■ **Entries taken from a collection**
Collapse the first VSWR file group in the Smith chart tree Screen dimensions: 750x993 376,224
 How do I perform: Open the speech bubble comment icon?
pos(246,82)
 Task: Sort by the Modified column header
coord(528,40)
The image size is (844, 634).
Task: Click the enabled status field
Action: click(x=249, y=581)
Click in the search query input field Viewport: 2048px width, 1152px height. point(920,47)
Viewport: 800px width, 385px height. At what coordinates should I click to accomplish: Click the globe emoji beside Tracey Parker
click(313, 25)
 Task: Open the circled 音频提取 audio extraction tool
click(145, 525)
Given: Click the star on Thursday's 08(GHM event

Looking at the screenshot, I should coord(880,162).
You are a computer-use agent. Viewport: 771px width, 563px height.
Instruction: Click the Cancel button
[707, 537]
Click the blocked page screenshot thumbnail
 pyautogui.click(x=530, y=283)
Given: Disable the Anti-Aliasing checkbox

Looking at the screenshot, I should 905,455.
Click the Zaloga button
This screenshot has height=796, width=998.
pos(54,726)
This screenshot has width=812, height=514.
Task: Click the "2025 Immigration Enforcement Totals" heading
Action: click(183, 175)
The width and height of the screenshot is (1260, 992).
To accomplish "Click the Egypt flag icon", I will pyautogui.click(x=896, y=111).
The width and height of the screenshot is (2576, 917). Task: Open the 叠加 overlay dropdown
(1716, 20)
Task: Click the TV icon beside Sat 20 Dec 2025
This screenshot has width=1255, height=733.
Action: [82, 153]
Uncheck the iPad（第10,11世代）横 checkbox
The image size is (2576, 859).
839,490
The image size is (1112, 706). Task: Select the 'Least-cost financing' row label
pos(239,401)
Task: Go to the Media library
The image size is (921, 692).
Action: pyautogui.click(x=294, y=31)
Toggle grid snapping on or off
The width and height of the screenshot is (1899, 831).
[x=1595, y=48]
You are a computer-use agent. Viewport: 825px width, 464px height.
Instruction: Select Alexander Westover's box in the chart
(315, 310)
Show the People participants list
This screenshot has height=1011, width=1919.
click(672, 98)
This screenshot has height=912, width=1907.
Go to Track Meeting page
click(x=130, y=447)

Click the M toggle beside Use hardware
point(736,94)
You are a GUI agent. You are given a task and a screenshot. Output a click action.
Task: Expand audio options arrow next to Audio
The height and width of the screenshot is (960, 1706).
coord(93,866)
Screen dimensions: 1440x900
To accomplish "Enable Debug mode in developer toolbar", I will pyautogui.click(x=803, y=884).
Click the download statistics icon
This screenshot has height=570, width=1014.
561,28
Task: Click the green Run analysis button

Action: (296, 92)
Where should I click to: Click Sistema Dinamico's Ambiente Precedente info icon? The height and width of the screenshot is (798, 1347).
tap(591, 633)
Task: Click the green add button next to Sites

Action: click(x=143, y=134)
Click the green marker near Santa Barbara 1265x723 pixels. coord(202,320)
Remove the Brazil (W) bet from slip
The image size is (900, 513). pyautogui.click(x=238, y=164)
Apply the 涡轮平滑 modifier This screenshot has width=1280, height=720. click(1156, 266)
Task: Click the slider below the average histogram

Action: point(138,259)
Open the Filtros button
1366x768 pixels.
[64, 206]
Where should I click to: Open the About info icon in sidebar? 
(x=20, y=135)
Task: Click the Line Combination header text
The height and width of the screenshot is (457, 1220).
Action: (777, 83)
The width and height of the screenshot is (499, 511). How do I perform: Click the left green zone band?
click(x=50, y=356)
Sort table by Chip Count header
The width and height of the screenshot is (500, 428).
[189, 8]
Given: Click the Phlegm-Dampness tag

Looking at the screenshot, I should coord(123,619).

■ **TO DO**
Copy out the entries above without altering a single character.

■ **FINISHED EXERCISE**
Collapse the first VSWR file group in the Smith chart tree Screen dimensions: 750x993 376,224
 How do I perform: Open the speech bubble comment icon?
pos(246,82)
 Task: Sort by the Modified column header
coord(528,40)
The image size is (844, 634).
Task: Click the enabled status field
Action: click(x=249, y=581)
Click in the search query input field Viewport: 2048px width, 1152px height. point(920,47)
Viewport: 800px width, 385px height. At what coordinates should I click to accomplish: Click the globe emoji beside Tracey Parker
click(313, 25)
 Task: Open the circled 音频提取 audio extraction tool
click(145, 525)
Given: Click the star on Thursday's 08(GHM event

Looking at the screenshot, I should coord(880,162).
You are a computer-use agent. Viewport: 771px width, 563px height.
Instruction: Click the Cancel button
[707, 537]
Click the blocked page screenshot thumbnail
 pyautogui.click(x=530, y=283)
Given: Disable the Anti-Aliasing checkbox

Looking at the screenshot, I should 905,455.
Click the Zaloga button
This screenshot has height=796, width=998.
pos(54,726)
This screenshot has width=812, height=514.
Task: Click the "2025 Immigration Enforcement Totals" heading
Action: click(183, 175)
The width and height of the screenshot is (1260, 992).
To accomplish "Click the Egypt flag icon", I will pyautogui.click(x=896, y=111).
The width and height of the screenshot is (2576, 917). Task: Open the 叠加 overlay dropdown
(1716, 20)
Task: Click the TV icon beside Sat 20 Dec 2025
This screenshot has width=1255, height=733.
Action: [82, 153]
Uncheck the iPad（第10,11世代）横 checkbox
The image size is (2576, 859).
839,490
The image size is (1112, 706). Task: Select the 'Least-cost financing' row label
pos(239,401)
Task: Go to the Media library
The image size is (921, 692).
Action: pyautogui.click(x=294, y=31)
Toggle grid snapping on or off
The width and height of the screenshot is (1899, 831).
[x=1595, y=48]
You are a computer-use agent. Viewport: 825px width, 464px height.
Instruction: Select Alexander Westover's box in the chart
(315, 310)
Show the People participants list
This screenshot has height=1011, width=1919.
click(672, 98)
This screenshot has height=912, width=1907.
Go to Track Meeting page
click(x=130, y=447)

Click the M toggle beside Use hardware
point(736,94)
You are a GUI agent. You are given a task and a screenshot. Output a click action.
Task: Expand audio options arrow next to Audio
The height and width of the screenshot is (960, 1706).
coord(93,866)
Screen dimensions: 1440x900
To accomplish "Enable Debug mode in developer toolbar", I will pyautogui.click(x=803, y=884).
Click the download statistics icon
This screenshot has height=570, width=1014.
561,28
Task: Click the green Run analysis button

Action: (296, 92)
Where should I click to: Click Sistema Dinamico's Ambiente Precedente info icon? The height and width of the screenshot is (798, 1347).
tap(591, 633)
Task: Click the green add button next to Sites

Action: click(x=143, y=134)
Click the green marker near Santa Barbara 1265x723 pixels. coord(202,320)
Remove the Brazil (W) bet from slip
The image size is (900, 513). pyautogui.click(x=238, y=164)
Apply the 涡轮平滑 modifier This screenshot has width=1280, height=720. click(1156, 266)
Task: Click the slider below the average histogram

Action: point(138,259)
Open the Filtros button
1366x768 pixels.
[64, 206]
Where should I click to: Open the About info icon in sidebar? 
(x=20, y=135)
Task: Click the Line Combination header text
The height and width of the screenshot is (457, 1220).
Action: (777, 83)
The width and height of the screenshot is (499, 511). How do I perform: Click the left green zone band?
click(x=50, y=356)
Sort table by Chip Count header
The width and height of the screenshot is (500, 428).
[189, 8]
Given: Click the Phlegm-Dampness tag

Looking at the screenshot, I should coord(123,619).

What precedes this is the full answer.